---------- DOCUMENT EXCERPT

Saturday, April 16, 2011

Are academic librarians becoming extinct?



If you are a librarian and/or library school student, I really encourage you to take a moment and read this article that was posted by Karen over at the Free Range Librarian-- it really speaks to our profession and where it is headed.

Karen Schneider is the director of the Cushing Library at Holy Names University in Oakland, California. She has over 20 years of library experience and has published over 100 articles, along with 2 books. In this blog post, she responds to Jeff Trzeciak, the University Librarian at McMaster University in Hamilton, Ontario.

Trzeciak (no clue how that's pronounced) gave a talk earlier this month having to do with the direction that academic libraries should be headed in. The new trend, according to him and many other college library directors, is to do away with traditional library services and replace them with large-scale digital projects carried out by PhD-level academics and  IT professionals. Why? Because digital projects put college libraries on the map and make library directors look good. Problem? Not every college library has the funding, resources or even the need for huge digital collections-- but they are being pursued nonetheless. The result has been many librarians quitting or being laid off because they simply weren't trained to be IT professionals.

--------------------
---------- EXTRACTED RECORDS

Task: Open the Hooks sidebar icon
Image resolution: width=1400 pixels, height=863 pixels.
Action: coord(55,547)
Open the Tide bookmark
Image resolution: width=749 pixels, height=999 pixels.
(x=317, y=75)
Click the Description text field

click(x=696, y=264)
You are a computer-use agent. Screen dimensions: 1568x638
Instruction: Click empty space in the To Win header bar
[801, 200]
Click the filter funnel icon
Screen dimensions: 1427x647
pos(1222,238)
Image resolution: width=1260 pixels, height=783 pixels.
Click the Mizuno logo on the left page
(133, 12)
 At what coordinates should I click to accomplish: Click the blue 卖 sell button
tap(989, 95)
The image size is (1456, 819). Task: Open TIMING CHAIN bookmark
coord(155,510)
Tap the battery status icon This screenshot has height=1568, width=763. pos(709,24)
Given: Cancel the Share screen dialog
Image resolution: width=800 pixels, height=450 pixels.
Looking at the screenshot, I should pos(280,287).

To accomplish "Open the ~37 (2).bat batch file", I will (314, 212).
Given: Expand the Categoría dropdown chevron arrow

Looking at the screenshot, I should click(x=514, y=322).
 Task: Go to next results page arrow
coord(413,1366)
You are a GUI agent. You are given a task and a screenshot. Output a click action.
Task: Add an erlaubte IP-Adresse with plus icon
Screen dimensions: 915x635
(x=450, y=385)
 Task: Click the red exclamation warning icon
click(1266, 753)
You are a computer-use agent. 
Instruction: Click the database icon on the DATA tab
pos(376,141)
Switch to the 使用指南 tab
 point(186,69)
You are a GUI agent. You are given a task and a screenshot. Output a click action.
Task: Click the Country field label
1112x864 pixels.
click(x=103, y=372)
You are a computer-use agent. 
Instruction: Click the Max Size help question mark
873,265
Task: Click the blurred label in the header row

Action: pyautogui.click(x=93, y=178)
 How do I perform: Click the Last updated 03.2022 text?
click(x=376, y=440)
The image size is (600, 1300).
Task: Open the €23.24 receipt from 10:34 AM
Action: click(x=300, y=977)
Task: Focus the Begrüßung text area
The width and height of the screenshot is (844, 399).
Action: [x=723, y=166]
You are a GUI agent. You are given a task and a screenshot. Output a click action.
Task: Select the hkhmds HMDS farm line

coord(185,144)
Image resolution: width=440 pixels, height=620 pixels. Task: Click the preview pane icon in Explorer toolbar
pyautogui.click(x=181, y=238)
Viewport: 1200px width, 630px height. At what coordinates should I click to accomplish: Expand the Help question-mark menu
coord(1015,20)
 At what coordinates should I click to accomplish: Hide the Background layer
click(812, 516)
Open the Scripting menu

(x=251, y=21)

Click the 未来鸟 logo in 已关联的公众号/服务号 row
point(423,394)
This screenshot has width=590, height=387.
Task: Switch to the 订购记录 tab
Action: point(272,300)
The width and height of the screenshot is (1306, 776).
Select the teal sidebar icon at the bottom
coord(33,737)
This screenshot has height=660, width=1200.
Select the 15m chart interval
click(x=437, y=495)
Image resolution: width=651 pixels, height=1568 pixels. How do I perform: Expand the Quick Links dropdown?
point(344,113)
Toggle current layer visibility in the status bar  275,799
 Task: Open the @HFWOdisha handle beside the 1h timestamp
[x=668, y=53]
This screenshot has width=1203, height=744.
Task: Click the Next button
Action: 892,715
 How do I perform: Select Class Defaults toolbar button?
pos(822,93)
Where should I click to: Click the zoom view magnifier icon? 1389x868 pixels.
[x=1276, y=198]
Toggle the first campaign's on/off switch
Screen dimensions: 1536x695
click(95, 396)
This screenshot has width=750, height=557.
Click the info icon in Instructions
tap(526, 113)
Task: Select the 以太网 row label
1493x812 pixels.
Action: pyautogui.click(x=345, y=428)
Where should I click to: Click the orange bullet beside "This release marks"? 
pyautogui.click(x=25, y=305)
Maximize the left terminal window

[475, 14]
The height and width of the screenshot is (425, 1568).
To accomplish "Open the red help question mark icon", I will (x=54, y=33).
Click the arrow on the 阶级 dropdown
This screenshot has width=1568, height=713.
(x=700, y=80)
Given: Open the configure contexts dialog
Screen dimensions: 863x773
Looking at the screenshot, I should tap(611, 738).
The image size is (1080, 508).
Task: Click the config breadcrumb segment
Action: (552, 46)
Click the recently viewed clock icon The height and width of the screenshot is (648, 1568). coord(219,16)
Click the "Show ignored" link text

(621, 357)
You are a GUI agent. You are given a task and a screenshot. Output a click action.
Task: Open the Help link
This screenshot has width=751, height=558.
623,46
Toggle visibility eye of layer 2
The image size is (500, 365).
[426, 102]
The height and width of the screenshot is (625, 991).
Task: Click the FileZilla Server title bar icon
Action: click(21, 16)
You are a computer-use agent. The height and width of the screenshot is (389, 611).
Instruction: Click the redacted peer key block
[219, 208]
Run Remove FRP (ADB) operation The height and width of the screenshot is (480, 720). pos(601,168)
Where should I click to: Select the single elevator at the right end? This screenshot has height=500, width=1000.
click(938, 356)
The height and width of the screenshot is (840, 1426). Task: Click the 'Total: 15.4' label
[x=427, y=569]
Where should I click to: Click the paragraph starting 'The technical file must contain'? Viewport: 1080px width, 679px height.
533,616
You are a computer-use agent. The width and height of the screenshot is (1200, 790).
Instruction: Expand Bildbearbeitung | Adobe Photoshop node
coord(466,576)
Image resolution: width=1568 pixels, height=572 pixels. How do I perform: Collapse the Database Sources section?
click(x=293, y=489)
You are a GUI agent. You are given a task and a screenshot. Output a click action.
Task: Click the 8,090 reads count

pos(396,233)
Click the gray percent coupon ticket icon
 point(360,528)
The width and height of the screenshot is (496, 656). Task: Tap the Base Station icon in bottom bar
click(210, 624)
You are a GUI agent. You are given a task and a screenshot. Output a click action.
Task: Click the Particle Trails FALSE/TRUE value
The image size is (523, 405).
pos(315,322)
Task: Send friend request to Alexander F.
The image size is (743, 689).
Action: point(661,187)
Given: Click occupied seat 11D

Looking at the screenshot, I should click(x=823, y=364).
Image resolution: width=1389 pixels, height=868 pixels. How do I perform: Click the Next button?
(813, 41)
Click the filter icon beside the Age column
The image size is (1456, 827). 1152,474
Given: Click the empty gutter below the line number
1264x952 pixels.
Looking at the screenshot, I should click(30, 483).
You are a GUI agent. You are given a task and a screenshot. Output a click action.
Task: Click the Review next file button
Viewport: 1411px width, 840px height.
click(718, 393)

--------------------

◆ WORK INSTRUCTIONS:
1. In the blog post on academic librarians, what position does Jeff Trzeciak hold?
2. Reproduce the blog post on academic librarians word for word, everything from "Trzeciak (no clue" down to "be IT professionals.".

◆ TASK RESULTS:
1. He is the University Librarian at McMaster University in Hamilton, Ontario.

2.
Trzeciak (no clue how that's pronounced) gave a talk earlier this month having to do with the direction that academic libraries should be headed in. The new trend, according to him and many other college library directors, is to do away with traditional library services and replace them with large-scale digital projects carried out by PhD-level academics and  IT professionals. Why? Because digital projects put college libraries on the map and make library directors look good. Problem? Not every college library has the funding, resources or even the need for huge digital collections-- but they are being pursued nonetheless. The result has been many librarians quitting or being laid off because they simply weren't trained to be IT professionals.